Подавив вздох, графиня Брора сказала:

—  Он заявляет, — и я уверена, не без оснований, — что намерен жениться на Лукреции Хедли.

Маркиз был явно озадачен.

—  Хедли? Ты имеешь в виду…

—  Я имею в виду, — перебила его сестра, — ту девушку, что живет в Дауэр-хаусе с отцом, который владеет домом, принадлежавшим многим поколениям нашей семьи, и участком земли в пятьсот акров, расположенным в самом центре нашего имения!

Переведя дыхание, она продолжала:

—  Ты хоть понимаешь, что это значит, Алексис? Тебе придется терпеть Джереми, который будет практически сидеть у тебя на пороге, хвастаясь, что он хозяин части Мерлинкура. Он уже думает, что это так и есть! Если он женится на этой девушке, то станет постоянной занозой в твоем теле. Надеюсь, ты не можешь этого отрицать?

—  Я и не стану отрицать это. Но почему мне раньше об этом ничего не говорили? — спросил маркиз.

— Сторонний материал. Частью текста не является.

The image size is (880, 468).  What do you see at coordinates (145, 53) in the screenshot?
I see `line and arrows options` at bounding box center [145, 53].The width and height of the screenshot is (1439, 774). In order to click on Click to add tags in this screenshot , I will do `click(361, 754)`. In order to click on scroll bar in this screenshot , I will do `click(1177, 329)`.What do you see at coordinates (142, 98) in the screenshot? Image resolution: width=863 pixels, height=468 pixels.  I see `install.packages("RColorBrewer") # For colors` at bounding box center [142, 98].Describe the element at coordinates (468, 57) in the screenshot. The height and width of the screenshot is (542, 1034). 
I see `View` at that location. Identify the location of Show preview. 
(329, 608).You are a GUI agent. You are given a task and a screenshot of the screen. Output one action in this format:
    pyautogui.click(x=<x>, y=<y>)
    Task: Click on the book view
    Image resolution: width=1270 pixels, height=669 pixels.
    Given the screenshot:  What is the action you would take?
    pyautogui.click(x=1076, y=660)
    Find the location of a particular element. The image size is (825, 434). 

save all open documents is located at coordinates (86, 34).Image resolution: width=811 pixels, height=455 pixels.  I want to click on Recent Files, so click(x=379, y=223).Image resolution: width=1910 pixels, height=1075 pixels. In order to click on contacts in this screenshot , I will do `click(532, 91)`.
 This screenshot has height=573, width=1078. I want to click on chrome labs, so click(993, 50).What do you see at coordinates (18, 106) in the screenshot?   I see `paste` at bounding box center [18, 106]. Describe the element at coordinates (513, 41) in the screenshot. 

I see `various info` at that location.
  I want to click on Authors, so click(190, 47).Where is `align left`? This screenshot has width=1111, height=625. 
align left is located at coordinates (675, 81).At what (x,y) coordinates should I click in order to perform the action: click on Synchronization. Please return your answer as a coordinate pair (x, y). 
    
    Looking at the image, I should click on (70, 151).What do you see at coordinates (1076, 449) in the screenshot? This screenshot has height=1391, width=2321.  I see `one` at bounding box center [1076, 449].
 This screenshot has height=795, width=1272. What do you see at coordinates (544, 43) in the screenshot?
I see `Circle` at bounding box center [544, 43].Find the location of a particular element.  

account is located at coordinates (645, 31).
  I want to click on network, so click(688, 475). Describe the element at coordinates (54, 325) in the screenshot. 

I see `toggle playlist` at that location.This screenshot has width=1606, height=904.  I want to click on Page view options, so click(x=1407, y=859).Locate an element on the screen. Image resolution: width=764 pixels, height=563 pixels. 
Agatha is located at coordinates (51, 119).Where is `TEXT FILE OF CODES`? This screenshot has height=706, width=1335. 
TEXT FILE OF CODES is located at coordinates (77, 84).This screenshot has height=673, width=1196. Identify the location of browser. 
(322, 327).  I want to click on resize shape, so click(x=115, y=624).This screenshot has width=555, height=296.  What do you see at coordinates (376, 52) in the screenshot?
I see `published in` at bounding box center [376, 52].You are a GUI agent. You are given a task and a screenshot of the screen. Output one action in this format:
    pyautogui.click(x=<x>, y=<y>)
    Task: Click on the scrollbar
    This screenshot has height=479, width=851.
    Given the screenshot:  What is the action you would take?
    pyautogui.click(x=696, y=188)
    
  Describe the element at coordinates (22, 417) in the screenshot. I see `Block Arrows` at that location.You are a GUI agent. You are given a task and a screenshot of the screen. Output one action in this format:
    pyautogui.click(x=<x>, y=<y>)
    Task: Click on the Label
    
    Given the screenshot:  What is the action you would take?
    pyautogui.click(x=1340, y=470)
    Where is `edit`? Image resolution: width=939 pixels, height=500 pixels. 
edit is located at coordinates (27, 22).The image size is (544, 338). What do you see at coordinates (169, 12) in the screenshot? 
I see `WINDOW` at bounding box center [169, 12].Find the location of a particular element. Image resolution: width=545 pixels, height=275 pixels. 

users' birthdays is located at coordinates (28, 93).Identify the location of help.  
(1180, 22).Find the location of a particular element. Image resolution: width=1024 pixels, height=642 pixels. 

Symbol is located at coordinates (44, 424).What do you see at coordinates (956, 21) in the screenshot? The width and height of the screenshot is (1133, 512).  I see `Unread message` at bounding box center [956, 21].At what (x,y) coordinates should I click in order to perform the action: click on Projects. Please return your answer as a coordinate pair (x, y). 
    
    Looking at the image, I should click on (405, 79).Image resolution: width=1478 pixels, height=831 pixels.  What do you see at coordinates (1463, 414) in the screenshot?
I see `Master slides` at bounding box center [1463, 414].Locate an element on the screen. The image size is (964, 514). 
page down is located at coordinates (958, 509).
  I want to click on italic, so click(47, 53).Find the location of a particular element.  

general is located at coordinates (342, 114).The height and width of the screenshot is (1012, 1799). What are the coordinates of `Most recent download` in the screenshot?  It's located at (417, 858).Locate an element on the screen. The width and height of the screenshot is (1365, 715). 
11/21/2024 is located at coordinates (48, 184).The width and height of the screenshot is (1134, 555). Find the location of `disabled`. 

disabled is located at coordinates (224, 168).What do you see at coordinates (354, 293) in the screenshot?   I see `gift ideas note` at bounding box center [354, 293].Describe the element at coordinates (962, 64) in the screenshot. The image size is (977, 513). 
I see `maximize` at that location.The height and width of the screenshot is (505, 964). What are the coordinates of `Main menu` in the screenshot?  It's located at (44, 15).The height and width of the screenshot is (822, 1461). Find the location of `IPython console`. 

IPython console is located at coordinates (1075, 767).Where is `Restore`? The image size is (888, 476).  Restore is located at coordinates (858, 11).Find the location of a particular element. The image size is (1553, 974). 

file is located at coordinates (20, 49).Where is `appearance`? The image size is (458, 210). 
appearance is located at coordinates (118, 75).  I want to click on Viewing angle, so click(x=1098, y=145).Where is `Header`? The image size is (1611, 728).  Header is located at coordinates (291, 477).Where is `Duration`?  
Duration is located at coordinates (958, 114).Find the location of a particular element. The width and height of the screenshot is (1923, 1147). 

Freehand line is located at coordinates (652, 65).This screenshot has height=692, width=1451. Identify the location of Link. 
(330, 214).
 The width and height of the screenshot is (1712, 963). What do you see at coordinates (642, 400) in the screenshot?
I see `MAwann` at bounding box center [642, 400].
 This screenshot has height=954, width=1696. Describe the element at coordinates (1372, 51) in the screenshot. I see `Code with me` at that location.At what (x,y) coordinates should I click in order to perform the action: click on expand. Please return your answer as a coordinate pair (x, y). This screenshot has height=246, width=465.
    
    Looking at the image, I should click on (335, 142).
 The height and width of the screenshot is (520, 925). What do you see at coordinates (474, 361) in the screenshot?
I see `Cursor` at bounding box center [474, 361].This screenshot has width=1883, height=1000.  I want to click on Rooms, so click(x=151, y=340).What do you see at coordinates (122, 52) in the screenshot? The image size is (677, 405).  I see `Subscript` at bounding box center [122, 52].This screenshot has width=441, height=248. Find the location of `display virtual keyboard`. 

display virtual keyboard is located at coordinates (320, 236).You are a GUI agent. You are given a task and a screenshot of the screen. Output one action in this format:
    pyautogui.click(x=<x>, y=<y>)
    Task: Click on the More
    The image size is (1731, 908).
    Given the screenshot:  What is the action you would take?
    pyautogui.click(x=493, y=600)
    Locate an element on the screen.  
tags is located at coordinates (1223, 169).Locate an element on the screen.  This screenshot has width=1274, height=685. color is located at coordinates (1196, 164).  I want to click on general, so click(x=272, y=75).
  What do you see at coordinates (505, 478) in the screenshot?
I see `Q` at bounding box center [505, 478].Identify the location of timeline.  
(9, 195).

—  Потому что ты никогда не выказываешь интереса к тому, что делается в графстве, — с укором ответила Каролина. — А мы с Уильямом были на севере.

Глядя на брата умоляющим взглядом, она продолжала:

—  Алексис, ты не можешь допустить, чтобы это произошло! Ты знаешь, каким несчастьем обернулось то, что папа вдруг разрешил этому Хедли купить Дауэр-хаус и поселиться прямо у нас под носом! Но чтобы там был еще и Джереми!